* _DIRECTIONS_:
Copy every line of the material below word for word, from the first line to the last.
-- START RECORDS SHOWN --
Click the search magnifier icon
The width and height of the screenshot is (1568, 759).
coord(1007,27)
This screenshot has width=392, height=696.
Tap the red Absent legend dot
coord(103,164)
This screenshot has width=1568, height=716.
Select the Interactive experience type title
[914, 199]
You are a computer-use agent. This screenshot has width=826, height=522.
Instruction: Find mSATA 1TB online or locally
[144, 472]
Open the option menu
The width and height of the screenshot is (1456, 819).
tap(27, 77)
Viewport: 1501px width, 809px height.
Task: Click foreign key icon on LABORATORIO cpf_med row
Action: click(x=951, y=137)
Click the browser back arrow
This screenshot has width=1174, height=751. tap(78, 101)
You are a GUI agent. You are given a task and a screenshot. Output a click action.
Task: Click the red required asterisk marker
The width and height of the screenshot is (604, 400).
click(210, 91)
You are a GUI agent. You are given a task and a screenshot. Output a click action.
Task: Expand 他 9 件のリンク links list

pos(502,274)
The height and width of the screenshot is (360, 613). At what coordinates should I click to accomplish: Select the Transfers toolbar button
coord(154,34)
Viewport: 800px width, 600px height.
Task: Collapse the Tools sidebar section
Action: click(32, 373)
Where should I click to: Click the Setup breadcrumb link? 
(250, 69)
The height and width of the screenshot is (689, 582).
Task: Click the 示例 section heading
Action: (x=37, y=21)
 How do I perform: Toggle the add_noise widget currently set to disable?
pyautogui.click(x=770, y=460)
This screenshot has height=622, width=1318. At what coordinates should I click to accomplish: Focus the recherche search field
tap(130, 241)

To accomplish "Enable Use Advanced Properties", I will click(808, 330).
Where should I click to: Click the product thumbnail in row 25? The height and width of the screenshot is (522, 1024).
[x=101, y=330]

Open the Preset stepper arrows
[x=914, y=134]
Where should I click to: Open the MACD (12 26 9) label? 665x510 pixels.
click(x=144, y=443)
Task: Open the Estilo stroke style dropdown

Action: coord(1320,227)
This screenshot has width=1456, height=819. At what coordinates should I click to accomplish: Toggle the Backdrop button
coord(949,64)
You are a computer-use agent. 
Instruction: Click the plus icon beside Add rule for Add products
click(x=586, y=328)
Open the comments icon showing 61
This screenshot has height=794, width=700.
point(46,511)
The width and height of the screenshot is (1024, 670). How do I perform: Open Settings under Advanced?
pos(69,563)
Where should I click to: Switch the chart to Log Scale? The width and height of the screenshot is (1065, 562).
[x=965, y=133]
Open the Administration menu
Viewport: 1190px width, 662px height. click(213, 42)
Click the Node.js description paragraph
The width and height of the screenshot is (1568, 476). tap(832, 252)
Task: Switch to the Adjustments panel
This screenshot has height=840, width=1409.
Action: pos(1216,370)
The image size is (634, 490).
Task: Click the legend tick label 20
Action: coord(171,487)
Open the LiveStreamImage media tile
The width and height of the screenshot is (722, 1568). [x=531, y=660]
-- END RECORDS SHOWN --
* _REPLY TO THE TASK_:
Click the search magnifier icon
The width and height of the screenshot is (1568, 759).
coord(1007,27)
This screenshot has width=392, height=696.
Tap the red Absent legend dot
coord(103,164)
This screenshot has width=1568, height=716.
Select the Interactive experience type title
[914, 199]
You are a computer-use agent. This screenshot has width=826, height=522.
Instruction: Find mSATA 1TB online or locally
[144, 472]
Open the option menu
The width and height of the screenshot is (1456, 819).
tap(27, 77)
Viewport: 1501px width, 809px height.
Task: Click foreign key icon on LABORATORIO cpf_med row
Action: click(x=951, y=137)
Click the browser back arrow
This screenshot has width=1174, height=751. tap(78, 101)
You are a GUI agent. You are given a task and a screenshot. Output a click action.
Task: Click the red required asterisk marker
The width and height of the screenshot is (604, 400).
click(210, 91)
You are a GUI agent. You are given a task and a screenshot. Output a click action.
Task: Expand 他 9 件のリンク links list

pos(502,274)
The height and width of the screenshot is (360, 613). At what coordinates should I click to accomplish: Select the Transfers toolbar button
coord(154,34)
Viewport: 800px width, 600px height.
Task: Collapse the Tools sidebar section
Action: click(32, 373)
Where should I click to: Click the Setup breadcrumb link? 
(250, 69)
The height and width of the screenshot is (689, 582).
Task: Click the 示例 section heading
Action: (x=37, y=21)
 How do I perform: Toggle the add_noise widget currently set to disable?
pyautogui.click(x=770, y=460)
This screenshot has height=622, width=1318. At what coordinates should I click to accomplish: Focus the recherche search field
tap(130, 241)

To accomplish "Enable Use Advanced Properties", I will click(808, 330).
Where should I click to: Click the product thumbnail in row 25? The height and width of the screenshot is (522, 1024).
[x=101, y=330]

Open the Preset stepper arrows
[x=914, y=134]
Where should I click to: Open the MACD (12 26 9) label? 665x510 pixels.
click(x=144, y=443)
Task: Open the Estilo stroke style dropdown

Action: coord(1320,227)
This screenshot has width=1456, height=819. At what coordinates should I click to accomplish: Toggle the Backdrop button
coord(949,64)
You are a computer-use agent. 
Instruction: Click the plus icon beside Add rule for Add products
click(x=586, y=328)
Open the comments icon showing 61
This screenshot has height=794, width=700.
point(46,511)
The width and height of the screenshot is (1024, 670). How do I perform: Open Settings under Advanced?
pos(69,563)
Where should I click to: Switch the chart to Log Scale? The width and height of the screenshot is (1065, 562).
[x=965, y=133]
Open the Administration menu
Viewport: 1190px width, 662px height. click(213, 42)
Click the Node.js description paragraph
The width and height of the screenshot is (1568, 476). tap(832, 252)
Task: Switch to the Adjustments panel
This screenshot has height=840, width=1409.
Action: pos(1216,370)
The image size is (634, 490).
Task: Click the legend tick label 20
Action: coord(171,487)
Open the LiveStreamImage media tile
The width and height of the screenshot is (722, 1568). [x=531, y=660]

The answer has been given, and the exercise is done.